No matter what we go through in life, the only time life here on earth stops is when we die. Many people are alive, but they’re not living. Many work hard all of their lives only to not enjoy it. They’re too busy rushing here and there, going to work, and working hard, but they don’t enjoy their lives.
This post is not particularly about those situations. This post is about those who don’t want to let go after the loss of a loved one. There are many reasons for this, but not one is worth letting your life pass by while you yet live.
Too many want to give up when they lose their significant others. Losing someone happens for all kinds of reasons. However, when it comes to breakups for some it’s like experiencing a death. Some people find it very hard to let go. This does nothing but cause a person unnecessary pain and suffering. I sometimes ask people look at oneself as if they were giving advice to their child. If your child was with someone who no longer wanted to be with him or her and the child was stressed out and miserably unhappy over the loss, what advice would you give? Would you say no matter how bad the person treats you or no matter how much they don’t want to be with you; don’t let go of them? Would you tell him or her stalk them, cling to them, cry, throw a fit, but don’t let them go? Would you tell him or her to kill them, kill yourself, become depressed, do what you have to do but don’t let them go? Would you tell him or her to drink your troubles away, drug your troubles away, isolate yourself and cry all day, but don’t let them go? Would you tell him or her wrap yourself around the person’s leg, jump on their car, threaten harm to them or to yourself, but don’t let them go? Would you tell him or her to stay in the house all day and continue to pine over the person, but don’t let them go? Would you tell him or her to give up on life if they can’t have the person, but whatever he or she does; don’t let them go? I know this sounds ridiculous and guess what? It is, but these are things people do when they lose someone they love! A good parent would not tell their child to continue to go through unnecessary pain and suffering over someone who NO LONGER wants to be with their child. If you can agree with this, why do some of you do it to yourselves?
Life is NOT over simply because a relationship ends. Some people give too much or ALL of their power to those they’re involved with and this is why they come unglued when the relationship ends. Some people don’t know how to function on their own, because they’ve allowed the person they were with to take complete control over their lives. This happens to people who didn’t really have control in the first place. Individuals become too complacent in relationships they think it’s a beautiful thing at first until reality comes a knocking. This is when people lose it. They become too engulfed in their woes and can’t see what they’re doing to themselves.
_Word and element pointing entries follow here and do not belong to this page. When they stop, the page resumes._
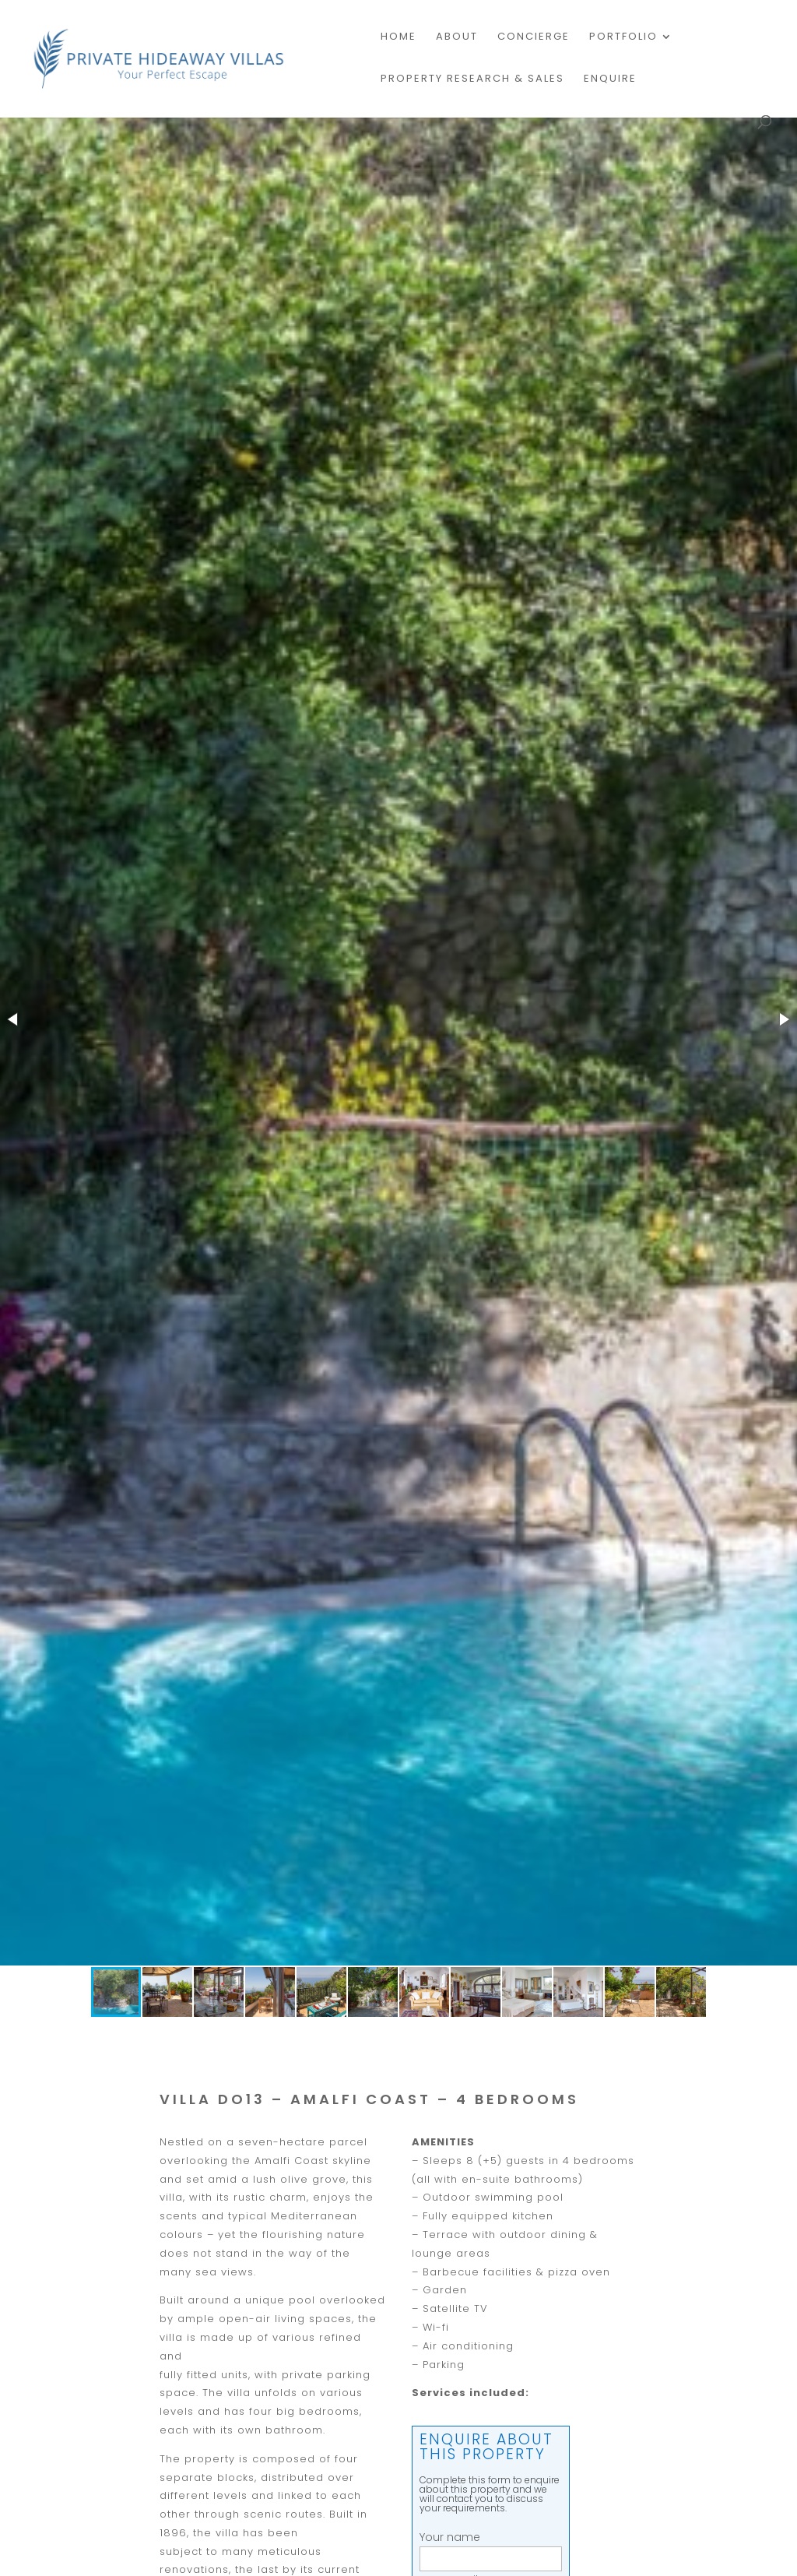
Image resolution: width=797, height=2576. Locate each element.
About (457, 37)
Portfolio (623, 37)
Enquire (610, 79)
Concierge (533, 37)
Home (398, 37)
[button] (14, 1019)
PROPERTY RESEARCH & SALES (472, 79)
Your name (491, 2547)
When it’s over, the best thing a person can do is take a moment to breathe and then FACE REALITY. If a person no longer wants to be with you, even IF you were the problem you have to accept it for what it is; pick up the pieces and move on. Stop subjecting yourselves to all of the drama. When it’s over let it go. To do so is only as hard AS A PERSON MAKES IT. As I said before, when you can’t let go the issue isn’t the other person it’s you. If a person don’t want to be with you no matter why, LET THEM GO! That’s the bottom line. Your pain will fade, but it cannot begin to do so if you continue to waddle in self pity and self inflicted hurt. Remember it’s not about the other person (they’re not relevant at this point), it’s about you.
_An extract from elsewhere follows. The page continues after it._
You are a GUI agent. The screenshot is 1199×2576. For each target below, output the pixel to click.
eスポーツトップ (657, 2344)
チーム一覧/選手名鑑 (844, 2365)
When the loss is due to death life goes on still applies, because one thing for certain and without a doubt is one day we all will die. When a person loses their significant other it’s a hard thing to go through. A person has every right to grieve and they should, but grieving shouldn’t last forever. I’m not trying to tell anyone how to feel or that they shouldn’t grieve, but what I am saying is they shouldn’t allow it to consume and take over their lives. In other words life still goes on. If you don’t move on life goes right on without you. None of us are here to stay. It’s tough to imagine or to think about, but the reality is what it is. No one can change this fact. How we deal with the loss highly determines how we move forward. It’s up to each of us as to what we decide.
The moral of this post is life goes on no matter what we go through. We all have our individual lives to live. It is up to each of us individually as to how we deal with any and everything that comes our way. People deal with things differently according to what they’re going through inside. This is the driving force of each of us. Meaning, the real truth is housed inside. It comes out through our thoughts, feelings, and actions. For those who haven’t quite dealt with what is inside they allow this to interfere with every decision they make in life and unfortunately this is shown when people can’t let go. You may not want to let go, but you simply can’t keep hold to someone who is no longer there (whether absent physically or mentally). Trying too hinders your life and the ability to heal and move forward.